- _Bloque de texto_
━━━━
Ignacio Camacho-ABC
- Como ensayo de la fase de desconfinamiento, el retorno de la actividad industrial augura un proceso bastante chapucero
La vuelta parcial al trabajo, básicamente en la construcción y en la industria, la ha defendido el sector productivo con la oposición de bastantes epidemiólogos y médicos, y ambas partes tienen razones con las que defender sus argumentos. Unos, por la necesidad de mantener en funcionamiento al menos una porción de la actividad y del empleo; los otros, porque no ven conveniente correr el riesgo de que el contagio se dispare de nuevo tras haber constatado señales de un cierto freno. La decisión gubernamental se ha inclinado a favor de los primeros por razones económicas y como ensayo piloto de la fase de desconfinamiento. Pero a pesar de haber dispuesto de quince días para planificar la medida con orden y método el Ejecutivo ha vuelto a improvisarlo todo en el último momento, con el habitual resultado de confusión jurídica y administrativa, desbarajustes técnicos, desorientación de la población afectada y chapuceros retoques de madrugada en el decreto. Y, por supuesto, sin estudios sobre el eventual efecto infeccioso y sin negociar con las autonomías los detalles del procedimiento. La teoría del caos como sistema y como modelo según el manual de lo que el catedrático Alejandro Nieto llamó hace treinta años «la organización del desgobierno».
━━━━
- _Instrucción de trabajo_
Según el texto sobre el desconfinamiento, ¿en qué sectores se produce básicamente la vuelta parcial al trabajo? Los datos son un material aparte, sin relación con el texto.

- _Conjunto de datos_
━━━━
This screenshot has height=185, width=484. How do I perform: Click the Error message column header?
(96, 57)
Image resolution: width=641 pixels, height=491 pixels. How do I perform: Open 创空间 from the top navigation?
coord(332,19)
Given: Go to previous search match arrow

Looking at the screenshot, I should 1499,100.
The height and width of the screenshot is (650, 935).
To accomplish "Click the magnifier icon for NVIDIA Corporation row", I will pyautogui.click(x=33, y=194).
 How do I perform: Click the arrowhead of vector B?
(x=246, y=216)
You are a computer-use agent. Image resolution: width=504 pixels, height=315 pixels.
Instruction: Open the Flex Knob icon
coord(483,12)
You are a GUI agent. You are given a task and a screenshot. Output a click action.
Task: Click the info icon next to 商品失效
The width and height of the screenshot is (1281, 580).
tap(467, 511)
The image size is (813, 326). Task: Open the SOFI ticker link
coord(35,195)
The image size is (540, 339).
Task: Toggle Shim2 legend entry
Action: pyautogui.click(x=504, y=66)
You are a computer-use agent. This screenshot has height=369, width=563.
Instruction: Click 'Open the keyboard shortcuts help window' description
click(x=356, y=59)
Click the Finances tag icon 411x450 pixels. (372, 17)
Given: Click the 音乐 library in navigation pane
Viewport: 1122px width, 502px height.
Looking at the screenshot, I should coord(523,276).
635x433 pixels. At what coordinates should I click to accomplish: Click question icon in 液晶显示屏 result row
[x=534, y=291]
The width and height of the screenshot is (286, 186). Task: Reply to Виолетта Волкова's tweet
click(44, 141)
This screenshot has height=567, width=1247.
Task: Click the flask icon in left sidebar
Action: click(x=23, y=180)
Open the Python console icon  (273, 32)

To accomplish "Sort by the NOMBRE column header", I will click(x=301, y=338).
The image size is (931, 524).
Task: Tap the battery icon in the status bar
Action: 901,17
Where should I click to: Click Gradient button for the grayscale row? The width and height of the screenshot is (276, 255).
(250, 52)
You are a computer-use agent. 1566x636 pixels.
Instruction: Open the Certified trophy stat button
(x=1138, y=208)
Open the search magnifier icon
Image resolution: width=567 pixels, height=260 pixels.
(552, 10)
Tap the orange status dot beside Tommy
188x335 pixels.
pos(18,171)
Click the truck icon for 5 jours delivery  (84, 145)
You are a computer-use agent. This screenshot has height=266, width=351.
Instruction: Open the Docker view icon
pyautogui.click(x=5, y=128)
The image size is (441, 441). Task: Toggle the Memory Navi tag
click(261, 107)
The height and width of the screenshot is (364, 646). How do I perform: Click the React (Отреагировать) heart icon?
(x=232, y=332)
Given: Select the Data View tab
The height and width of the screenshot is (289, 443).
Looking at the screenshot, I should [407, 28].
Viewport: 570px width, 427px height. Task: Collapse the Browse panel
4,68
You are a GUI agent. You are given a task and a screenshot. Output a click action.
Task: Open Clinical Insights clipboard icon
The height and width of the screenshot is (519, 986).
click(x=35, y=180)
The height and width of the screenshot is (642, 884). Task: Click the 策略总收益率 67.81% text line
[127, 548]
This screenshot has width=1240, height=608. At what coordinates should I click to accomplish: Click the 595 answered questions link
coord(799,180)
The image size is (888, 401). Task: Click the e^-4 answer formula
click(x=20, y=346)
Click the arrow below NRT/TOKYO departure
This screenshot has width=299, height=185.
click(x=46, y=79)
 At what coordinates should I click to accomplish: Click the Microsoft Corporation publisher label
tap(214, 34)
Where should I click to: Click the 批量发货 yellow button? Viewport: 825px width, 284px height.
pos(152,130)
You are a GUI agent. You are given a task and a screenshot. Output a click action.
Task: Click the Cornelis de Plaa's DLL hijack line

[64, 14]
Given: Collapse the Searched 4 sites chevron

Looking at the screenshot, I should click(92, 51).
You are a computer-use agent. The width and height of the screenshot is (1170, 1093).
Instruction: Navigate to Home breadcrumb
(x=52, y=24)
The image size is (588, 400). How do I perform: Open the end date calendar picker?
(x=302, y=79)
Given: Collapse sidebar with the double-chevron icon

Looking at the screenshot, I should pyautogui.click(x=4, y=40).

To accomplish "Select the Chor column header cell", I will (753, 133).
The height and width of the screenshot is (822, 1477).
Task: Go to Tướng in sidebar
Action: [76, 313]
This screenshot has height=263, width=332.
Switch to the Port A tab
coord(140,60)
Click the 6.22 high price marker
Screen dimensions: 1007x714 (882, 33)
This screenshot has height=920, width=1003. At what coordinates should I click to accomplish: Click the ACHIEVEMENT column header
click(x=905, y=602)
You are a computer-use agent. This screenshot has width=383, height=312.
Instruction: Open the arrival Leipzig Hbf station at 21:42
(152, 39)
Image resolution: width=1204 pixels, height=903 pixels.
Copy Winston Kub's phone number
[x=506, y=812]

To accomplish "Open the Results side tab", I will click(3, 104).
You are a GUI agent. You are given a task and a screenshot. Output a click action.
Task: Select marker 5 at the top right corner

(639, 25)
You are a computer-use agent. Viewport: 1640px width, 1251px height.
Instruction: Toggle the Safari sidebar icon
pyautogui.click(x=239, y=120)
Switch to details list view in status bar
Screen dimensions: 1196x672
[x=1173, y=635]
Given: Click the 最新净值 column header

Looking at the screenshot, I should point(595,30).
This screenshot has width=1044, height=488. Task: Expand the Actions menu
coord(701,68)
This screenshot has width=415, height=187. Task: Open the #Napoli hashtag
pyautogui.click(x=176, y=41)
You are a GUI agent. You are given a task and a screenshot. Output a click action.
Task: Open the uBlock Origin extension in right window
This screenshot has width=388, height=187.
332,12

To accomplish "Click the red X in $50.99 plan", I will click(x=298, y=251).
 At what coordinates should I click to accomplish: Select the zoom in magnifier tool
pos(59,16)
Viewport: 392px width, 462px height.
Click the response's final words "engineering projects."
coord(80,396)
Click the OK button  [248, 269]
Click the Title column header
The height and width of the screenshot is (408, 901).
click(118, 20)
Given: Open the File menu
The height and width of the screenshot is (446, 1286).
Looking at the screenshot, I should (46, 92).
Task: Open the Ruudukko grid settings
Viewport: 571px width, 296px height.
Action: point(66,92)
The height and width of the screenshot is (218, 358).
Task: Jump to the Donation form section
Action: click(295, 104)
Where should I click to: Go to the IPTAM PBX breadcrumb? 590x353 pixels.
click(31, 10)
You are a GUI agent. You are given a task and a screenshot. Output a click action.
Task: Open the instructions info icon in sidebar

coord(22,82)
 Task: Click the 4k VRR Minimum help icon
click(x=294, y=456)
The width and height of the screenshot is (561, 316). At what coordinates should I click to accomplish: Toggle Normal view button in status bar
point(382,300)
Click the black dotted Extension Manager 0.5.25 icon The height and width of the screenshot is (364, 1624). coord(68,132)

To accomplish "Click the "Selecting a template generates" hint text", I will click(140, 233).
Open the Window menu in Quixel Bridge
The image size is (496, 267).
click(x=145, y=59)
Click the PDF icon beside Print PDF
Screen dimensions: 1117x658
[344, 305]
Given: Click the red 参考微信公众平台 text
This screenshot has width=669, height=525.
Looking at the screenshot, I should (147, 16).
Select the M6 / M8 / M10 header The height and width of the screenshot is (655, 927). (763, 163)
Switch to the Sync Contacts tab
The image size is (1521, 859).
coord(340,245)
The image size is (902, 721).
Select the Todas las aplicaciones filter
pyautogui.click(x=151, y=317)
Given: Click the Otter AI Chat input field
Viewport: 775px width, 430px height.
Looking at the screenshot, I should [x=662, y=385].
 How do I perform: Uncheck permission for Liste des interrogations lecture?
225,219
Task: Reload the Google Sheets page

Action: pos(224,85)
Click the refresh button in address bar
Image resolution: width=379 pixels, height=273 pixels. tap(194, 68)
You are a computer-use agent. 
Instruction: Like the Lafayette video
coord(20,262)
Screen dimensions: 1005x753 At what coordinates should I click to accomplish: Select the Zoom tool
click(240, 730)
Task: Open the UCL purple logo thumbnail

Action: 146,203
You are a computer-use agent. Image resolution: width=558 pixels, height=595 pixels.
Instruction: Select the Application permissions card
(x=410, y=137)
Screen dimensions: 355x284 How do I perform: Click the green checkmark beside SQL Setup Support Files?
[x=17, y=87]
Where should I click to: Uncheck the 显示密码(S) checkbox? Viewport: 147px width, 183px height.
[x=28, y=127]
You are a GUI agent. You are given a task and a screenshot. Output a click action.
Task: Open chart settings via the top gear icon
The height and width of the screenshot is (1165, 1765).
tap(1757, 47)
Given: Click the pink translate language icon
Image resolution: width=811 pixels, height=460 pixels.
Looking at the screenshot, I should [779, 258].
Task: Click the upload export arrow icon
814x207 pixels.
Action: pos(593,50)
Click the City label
━━━━
- _Solución escrita_
En la construcción y en la industria.